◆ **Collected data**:
......
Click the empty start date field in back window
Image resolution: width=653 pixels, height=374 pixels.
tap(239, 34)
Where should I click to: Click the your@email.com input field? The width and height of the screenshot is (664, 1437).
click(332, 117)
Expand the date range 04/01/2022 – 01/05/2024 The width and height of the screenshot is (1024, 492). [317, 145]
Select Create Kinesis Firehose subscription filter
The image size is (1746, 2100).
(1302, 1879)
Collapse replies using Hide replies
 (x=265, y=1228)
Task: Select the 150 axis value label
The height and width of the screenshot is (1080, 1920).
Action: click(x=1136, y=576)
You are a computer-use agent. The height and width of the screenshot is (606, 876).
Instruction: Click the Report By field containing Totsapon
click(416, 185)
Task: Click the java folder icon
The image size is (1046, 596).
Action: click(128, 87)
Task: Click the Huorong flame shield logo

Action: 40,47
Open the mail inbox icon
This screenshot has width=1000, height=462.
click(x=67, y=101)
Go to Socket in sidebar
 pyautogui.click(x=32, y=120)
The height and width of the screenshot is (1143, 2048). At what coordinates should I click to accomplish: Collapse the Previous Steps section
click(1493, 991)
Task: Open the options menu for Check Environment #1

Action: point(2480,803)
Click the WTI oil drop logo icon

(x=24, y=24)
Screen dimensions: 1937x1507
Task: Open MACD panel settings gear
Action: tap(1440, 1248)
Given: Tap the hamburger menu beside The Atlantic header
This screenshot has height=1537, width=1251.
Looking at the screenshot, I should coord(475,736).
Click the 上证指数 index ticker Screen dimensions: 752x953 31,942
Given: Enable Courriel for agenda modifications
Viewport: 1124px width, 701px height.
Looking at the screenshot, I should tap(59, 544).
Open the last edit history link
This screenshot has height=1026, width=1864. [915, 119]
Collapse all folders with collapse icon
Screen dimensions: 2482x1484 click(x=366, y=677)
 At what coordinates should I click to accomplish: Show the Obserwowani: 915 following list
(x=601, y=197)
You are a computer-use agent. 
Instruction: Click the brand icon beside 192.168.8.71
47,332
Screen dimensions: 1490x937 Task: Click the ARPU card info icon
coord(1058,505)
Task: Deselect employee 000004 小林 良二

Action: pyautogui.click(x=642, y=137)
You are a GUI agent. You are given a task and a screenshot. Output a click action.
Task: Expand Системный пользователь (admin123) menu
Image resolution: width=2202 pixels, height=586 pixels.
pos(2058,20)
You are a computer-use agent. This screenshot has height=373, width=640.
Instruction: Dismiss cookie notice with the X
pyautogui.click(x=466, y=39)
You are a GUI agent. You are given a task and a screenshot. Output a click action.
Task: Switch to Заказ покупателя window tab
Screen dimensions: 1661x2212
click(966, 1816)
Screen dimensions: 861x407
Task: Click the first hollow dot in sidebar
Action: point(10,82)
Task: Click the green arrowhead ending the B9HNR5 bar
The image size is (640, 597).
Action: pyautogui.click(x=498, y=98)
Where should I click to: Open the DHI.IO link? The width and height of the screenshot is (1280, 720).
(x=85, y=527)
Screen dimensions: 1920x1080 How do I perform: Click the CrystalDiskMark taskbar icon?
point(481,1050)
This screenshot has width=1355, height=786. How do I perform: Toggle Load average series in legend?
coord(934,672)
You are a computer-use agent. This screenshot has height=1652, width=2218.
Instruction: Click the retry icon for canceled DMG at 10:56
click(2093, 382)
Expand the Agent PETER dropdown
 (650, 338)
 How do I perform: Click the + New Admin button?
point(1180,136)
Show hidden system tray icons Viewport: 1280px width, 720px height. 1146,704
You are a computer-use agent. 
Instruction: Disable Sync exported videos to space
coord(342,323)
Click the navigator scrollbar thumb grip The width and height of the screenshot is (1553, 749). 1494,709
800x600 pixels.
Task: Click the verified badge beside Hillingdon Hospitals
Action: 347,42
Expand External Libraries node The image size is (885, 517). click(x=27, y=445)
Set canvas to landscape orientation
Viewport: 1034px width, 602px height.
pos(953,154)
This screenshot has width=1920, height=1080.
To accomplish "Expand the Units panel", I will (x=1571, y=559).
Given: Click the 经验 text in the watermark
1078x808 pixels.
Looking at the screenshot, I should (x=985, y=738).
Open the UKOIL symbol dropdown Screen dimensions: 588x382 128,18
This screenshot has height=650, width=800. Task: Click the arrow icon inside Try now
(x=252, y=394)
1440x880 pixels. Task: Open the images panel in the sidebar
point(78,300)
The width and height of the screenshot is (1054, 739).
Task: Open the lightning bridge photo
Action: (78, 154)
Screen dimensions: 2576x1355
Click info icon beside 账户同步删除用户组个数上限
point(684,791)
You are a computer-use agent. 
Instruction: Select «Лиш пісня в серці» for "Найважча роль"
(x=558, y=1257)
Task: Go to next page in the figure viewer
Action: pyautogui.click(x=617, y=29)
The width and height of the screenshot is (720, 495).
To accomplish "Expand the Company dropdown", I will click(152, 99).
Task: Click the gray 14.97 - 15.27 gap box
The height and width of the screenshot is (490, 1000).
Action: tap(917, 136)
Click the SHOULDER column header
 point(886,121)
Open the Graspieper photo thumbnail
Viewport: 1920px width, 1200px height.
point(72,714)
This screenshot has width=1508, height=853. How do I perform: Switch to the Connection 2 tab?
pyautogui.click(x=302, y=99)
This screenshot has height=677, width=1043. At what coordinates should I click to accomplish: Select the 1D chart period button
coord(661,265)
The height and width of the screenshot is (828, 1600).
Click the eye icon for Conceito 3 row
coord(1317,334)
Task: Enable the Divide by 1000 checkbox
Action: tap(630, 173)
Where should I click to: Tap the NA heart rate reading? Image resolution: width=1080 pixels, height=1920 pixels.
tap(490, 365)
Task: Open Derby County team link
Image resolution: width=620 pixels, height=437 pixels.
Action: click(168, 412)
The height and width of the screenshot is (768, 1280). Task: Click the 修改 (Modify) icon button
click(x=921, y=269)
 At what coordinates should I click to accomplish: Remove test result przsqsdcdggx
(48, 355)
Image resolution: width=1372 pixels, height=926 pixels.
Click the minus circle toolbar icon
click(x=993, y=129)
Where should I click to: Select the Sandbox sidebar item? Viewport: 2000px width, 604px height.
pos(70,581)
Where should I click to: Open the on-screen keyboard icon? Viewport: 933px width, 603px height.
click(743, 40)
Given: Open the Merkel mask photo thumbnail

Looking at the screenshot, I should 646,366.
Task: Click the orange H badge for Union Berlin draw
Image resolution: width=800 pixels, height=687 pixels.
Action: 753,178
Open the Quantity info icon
......
◆ **What is needed**:
Repeat every line of the material above without changing anything.

◆ **Expected answer**:
Click the empty start date field in back window
Image resolution: width=653 pixels, height=374 pixels.
tap(239, 34)
Where should I click to: Click the your@email.com input field? The width and height of the screenshot is (664, 1437).
click(332, 117)
Expand the date range 04/01/2022 – 01/05/2024 The width and height of the screenshot is (1024, 492). [317, 145]
Select Create Kinesis Firehose subscription filter
The image size is (1746, 2100).
(1302, 1879)
Collapse replies using Hide replies
 (x=265, y=1228)
Task: Select the 150 axis value label
The height and width of the screenshot is (1080, 1920).
Action: click(x=1136, y=576)
You are a computer-use agent. The height and width of the screenshot is (606, 876).
Instruction: Click the Report By field containing Totsapon
click(416, 185)
Task: Click the java folder icon
The image size is (1046, 596).
Action: click(128, 87)
Task: Click the Huorong flame shield logo

Action: 40,47
Open the mail inbox icon
This screenshot has width=1000, height=462.
click(x=67, y=101)
Go to Socket in sidebar
 pyautogui.click(x=32, y=120)
The height and width of the screenshot is (1143, 2048). At what coordinates should I click to accomplish: Collapse the Previous Steps section
click(1493, 991)
Task: Open the options menu for Check Environment #1

Action: point(2480,803)
Click the WTI oil drop logo icon

(x=24, y=24)
Screen dimensions: 1937x1507
Task: Open MACD panel settings gear
Action: tap(1440, 1248)
Given: Tap the hamburger menu beside The Atlantic header
This screenshot has height=1537, width=1251.
Looking at the screenshot, I should coord(475,736).
Click the 上证指数 index ticker Screen dimensions: 752x953 31,942
Given: Enable Courriel for agenda modifications
Viewport: 1124px width, 701px height.
Looking at the screenshot, I should tap(59, 544).
Open the last edit history link
This screenshot has height=1026, width=1864. [915, 119]
Collapse all folders with collapse icon
Screen dimensions: 2482x1484 click(x=366, y=677)
 At what coordinates should I click to accomplish: Show the Obserwowani: 915 following list
(x=601, y=197)
You are a computer-use agent. 
Instruction: Click the brand icon beside 192.168.8.71
47,332
Screen dimensions: 1490x937 Task: Click the ARPU card info icon
coord(1058,505)
Task: Deselect employee 000004 小林 良二

Action: pyautogui.click(x=642, y=137)
You are a GUI agent. You are given a task and a screenshot. Output a click action.
Task: Expand Системный пользователь (admin123) menu
Image resolution: width=2202 pixels, height=586 pixels.
pos(2058,20)
You are a computer-use agent. This screenshot has height=373, width=640.
Instruction: Dismiss cookie notice with the X
pyautogui.click(x=466, y=39)
You are a GUI agent. You are given a task and a screenshot. Output a click action.
Task: Switch to Заказ покупателя window tab
Screen dimensions: 1661x2212
click(966, 1816)
Screen dimensions: 861x407
Task: Click the first hollow dot in sidebar
Action: point(10,82)
Task: Click the green arrowhead ending the B9HNR5 bar
The image size is (640, 597).
Action: pyautogui.click(x=498, y=98)
Where should I click to: Open the DHI.IO link? The width and height of the screenshot is (1280, 720).
(x=85, y=527)
Screen dimensions: 1920x1080 How do I perform: Click the CrystalDiskMark taskbar icon?
point(481,1050)
This screenshot has width=1355, height=786. How do I perform: Toggle Load average series in legend?
coord(934,672)
You are a computer-use agent. This screenshot has height=1652, width=2218.
Instruction: Click the retry icon for canceled DMG at 10:56
click(2093, 382)
Expand the Agent PETER dropdown
 (650, 338)
 How do I perform: Click the + New Admin button?
point(1180,136)
Show hidden system tray icons Viewport: 1280px width, 720px height. 1146,704
You are a computer-use agent. 
Instruction: Disable Sync exported videos to space
coord(342,323)
Click the navigator scrollbar thumb grip The width and height of the screenshot is (1553, 749). 1494,709
800x600 pixels.
Task: Click the verified badge beside Hillingdon Hospitals
Action: 347,42
Expand External Libraries node The image size is (885, 517). click(x=27, y=445)
Set canvas to landscape orientation
Viewport: 1034px width, 602px height.
pos(953,154)
This screenshot has width=1920, height=1080.
To accomplish "Expand the Units panel", I will (x=1571, y=559).
Given: Click the 经验 text in the watermark
1078x808 pixels.
Looking at the screenshot, I should (x=985, y=738).
Open the UKOIL symbol dropdown Screen dimensions: 588x382 128,18
This screenshot has height=650, width=800. Task: Click the arrow icon inside Try now
(x=252, y=394)
1440x880 pixels. Task: Open the images panel in the sidebar
point(78,300)
The width and height of the screenshot is (1054, 739).
Task: Open the lightning bridge photo
Action: (78, 154)
Screen dimensions: 2576x1355
Click info icon beside 账户同步删除用户组个数上限
point(684,791)
You are a computer-use agent. 
Instruction: Select «Лиш пісня в серці» for "Найважча роль"
(x=558, y=1257)
Task: Go to next page in the figure viewer
Action: pyautogui.click(x=617, y=29)
The width and height of the screenshot is (720, 495).
To accomplish "Expand the Company dropdown", I will click(152, 99).
Task: Click the gray 14.97 - 15.27 gap box
The height and width of the screenshot is (490, 1000).
Action: tap(917, 136)
Click the SHOULDER column header
 point(886,121)
Open the Graspieper photo thumbnail
Viewport: 1920px width, 1200px height.
point(72,714)
This screenshot has width=1508, height=853. How do I perform: Switch to the Connection 2 tab?
pyautogui.click(x=302, y=99)
This screenshot has height=677, width=1043. At what coordinates should I click to accomplish: Select the 1D chart period button
coord(661,265)
The height and width of the screenshot is (828, 1600).
Click the eye icon for Conceito 3 row
coord(1317,334)
Task: Enable the Divide by 1000 checkbox
Action: tap(630, 173)
Where should I click to: Tap the NA heart rate reading? Image resolution: width=1080 pixels, height=1920 pixels.
tap(490, 365)
Task: Open Derby County team link
Image resolution: width=620 pixels, height=437 pixels.
Action: click(168, 412)
The height and width of the screenshot is (768, 1280). Task: Click the 修改 (Modify) icon button
click(x=921, y=269)
 At what coordinates should I click to accomplish: Remove test result przsqsdcdggx
(48, 355)
Image resolution: width=1372 pixels, height=926 pixels.
Click the minus circle toolbar icon
click(x=993, y=129)
Where should I click to: Select the Sandbox sidebar item? Viewport: 2000px width, 604px height.
pos(70,581)
Where should I click to: Open the on-screen keyboard icon? Viewport: 933px width, 603px height.
click(743, 40)
Given: Open the Merkel mask photo thumbnail

Looking at the screenshot, I should 646,366.
Task: Click the orange H badge for Union Berlin draw
Image resolution: width=800 pixels, height=687 pixels.
Action: 753,178
Open the Quantity info icon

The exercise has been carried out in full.